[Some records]
_____

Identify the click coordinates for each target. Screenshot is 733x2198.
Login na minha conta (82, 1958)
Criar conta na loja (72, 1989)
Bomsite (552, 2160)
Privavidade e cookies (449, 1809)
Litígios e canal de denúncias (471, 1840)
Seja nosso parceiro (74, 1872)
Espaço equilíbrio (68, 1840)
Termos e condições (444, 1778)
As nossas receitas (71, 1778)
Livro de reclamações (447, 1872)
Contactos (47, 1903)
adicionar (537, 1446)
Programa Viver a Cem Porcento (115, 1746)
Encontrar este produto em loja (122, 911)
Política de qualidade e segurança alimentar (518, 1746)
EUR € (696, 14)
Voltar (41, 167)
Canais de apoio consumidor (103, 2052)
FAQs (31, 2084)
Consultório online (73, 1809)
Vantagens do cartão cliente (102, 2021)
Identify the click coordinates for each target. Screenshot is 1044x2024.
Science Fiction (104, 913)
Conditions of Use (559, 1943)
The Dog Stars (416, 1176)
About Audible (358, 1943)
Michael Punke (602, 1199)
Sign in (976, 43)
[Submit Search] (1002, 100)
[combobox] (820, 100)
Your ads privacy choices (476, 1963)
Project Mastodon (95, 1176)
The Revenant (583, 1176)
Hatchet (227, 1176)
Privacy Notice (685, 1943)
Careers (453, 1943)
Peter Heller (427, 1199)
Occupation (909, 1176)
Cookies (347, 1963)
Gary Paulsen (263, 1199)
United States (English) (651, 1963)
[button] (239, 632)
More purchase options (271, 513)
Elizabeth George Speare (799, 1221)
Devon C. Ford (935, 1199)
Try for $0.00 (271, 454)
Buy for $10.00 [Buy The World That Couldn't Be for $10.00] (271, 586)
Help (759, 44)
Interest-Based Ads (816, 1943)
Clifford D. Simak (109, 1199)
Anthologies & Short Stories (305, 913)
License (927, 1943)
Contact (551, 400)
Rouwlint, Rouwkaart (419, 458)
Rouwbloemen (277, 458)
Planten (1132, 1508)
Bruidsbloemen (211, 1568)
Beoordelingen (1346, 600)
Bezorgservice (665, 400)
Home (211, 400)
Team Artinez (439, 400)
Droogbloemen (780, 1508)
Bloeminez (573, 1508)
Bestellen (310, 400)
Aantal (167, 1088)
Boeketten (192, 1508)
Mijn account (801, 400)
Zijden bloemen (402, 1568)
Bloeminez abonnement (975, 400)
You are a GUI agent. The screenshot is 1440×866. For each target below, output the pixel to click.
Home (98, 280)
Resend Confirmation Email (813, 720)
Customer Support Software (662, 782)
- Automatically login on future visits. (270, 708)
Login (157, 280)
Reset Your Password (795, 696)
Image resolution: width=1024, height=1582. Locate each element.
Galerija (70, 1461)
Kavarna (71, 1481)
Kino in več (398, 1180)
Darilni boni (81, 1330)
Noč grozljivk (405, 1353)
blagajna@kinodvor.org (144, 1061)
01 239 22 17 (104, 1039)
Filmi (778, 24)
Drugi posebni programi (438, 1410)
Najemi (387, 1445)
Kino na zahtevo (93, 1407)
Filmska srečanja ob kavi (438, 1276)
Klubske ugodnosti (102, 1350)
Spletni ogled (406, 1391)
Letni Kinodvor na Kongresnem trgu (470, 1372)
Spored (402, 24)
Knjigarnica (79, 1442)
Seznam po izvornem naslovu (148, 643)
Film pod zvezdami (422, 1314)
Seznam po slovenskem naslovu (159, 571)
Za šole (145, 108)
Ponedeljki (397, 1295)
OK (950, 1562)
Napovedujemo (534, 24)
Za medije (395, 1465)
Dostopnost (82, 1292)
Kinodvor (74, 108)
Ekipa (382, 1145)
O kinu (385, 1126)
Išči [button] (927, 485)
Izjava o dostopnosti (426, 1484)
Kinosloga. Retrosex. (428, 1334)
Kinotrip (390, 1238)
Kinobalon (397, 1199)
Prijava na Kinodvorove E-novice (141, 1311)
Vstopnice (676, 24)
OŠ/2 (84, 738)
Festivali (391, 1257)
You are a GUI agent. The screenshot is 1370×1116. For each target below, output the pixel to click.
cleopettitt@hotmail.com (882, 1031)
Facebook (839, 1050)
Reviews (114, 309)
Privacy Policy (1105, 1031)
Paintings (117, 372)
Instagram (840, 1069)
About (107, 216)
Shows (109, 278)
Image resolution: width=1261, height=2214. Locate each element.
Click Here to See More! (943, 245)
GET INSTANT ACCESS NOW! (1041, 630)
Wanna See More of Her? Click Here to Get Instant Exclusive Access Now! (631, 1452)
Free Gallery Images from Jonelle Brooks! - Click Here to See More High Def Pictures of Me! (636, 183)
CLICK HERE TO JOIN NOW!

_____

YOUR TASK:
Gather every line of the items above that contains the string "naslovu", matching case exactly.

SOLUTION TO THE PROBLEM:
Seznam po izvornem naslovu (148, 643)
Seznam po slovenskem naslovu (159, 571)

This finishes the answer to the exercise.